Gestellte Aufgabe –
Wähle aus den Einträgen jede Zeile aus, die die Zeichenfolge „Cruises“ enthält, und gib diese Zeilen unverändert wieder.

Einträge aus einem Datensatz zum Zeigen
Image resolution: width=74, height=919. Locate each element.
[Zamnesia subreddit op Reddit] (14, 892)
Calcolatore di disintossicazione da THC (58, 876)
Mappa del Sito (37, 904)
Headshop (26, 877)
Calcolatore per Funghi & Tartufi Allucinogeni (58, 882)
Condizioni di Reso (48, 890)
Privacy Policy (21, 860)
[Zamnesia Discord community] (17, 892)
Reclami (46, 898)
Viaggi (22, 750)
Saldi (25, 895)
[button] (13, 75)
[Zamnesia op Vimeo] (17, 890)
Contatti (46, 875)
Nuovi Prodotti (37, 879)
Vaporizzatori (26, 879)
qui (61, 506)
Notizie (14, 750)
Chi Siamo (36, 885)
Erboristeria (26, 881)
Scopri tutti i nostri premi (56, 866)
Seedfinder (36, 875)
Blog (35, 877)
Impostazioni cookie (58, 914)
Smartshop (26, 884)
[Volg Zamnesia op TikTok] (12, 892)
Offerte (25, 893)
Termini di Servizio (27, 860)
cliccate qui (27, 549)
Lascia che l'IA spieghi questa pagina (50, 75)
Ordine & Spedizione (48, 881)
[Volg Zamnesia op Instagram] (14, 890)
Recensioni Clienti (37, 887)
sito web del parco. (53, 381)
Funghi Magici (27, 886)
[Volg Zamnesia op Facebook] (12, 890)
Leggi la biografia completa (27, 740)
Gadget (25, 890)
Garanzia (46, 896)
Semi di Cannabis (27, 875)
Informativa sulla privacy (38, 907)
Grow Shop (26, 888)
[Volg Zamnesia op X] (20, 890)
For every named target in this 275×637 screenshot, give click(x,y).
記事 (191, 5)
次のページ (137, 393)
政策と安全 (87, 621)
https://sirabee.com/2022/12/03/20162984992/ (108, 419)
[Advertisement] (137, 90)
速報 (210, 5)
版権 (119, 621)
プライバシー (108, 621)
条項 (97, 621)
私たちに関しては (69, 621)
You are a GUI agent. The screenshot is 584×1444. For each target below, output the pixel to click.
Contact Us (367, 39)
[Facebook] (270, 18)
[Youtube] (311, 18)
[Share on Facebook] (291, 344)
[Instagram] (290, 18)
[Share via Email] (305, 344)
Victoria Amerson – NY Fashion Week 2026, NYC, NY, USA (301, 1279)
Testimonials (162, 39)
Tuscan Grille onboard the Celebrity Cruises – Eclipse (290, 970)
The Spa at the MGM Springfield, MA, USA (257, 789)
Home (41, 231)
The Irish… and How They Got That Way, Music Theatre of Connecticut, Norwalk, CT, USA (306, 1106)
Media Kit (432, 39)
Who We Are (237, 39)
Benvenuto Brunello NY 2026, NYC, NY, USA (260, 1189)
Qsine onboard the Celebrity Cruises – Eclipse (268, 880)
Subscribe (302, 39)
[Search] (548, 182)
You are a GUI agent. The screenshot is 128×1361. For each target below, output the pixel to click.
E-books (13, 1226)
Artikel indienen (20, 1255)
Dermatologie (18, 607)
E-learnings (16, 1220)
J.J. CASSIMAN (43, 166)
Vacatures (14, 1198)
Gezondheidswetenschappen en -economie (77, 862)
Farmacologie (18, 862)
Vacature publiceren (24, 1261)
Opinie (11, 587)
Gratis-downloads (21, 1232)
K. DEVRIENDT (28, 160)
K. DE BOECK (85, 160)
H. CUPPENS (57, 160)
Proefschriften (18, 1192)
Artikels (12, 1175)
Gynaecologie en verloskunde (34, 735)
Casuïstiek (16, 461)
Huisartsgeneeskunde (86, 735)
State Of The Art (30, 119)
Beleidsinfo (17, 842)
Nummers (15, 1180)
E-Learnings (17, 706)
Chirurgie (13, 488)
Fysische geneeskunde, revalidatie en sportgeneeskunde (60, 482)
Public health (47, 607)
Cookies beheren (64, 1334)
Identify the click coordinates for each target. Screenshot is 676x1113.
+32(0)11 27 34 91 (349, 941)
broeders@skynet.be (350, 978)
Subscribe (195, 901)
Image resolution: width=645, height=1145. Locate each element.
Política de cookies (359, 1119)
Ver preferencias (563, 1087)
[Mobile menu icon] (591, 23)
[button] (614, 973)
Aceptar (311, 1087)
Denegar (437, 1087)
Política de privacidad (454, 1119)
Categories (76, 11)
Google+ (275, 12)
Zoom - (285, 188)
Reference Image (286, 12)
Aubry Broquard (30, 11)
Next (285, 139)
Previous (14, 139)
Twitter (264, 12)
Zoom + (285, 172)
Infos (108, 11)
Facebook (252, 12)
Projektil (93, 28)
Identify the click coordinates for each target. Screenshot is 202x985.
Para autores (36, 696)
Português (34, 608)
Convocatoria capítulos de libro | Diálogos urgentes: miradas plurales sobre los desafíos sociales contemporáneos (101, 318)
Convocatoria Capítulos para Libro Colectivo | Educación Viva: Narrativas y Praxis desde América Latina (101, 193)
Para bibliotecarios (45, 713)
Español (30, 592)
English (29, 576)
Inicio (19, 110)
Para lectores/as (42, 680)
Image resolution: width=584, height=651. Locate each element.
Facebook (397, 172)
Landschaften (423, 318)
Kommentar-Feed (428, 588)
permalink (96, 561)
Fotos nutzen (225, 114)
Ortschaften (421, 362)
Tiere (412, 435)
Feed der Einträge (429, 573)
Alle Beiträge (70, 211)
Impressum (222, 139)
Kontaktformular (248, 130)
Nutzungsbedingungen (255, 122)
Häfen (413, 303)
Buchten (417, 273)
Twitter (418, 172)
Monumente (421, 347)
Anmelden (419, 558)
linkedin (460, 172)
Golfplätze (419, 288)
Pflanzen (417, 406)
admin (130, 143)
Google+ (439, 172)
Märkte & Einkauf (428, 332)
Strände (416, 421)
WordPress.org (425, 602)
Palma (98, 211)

Antwort zur Übung –
Tuscan Grille onboard the Celebrity Cruises – Eclipse (290, 970)
Qsine onboard the Celebrity Cruises – Eclipse (268, 880)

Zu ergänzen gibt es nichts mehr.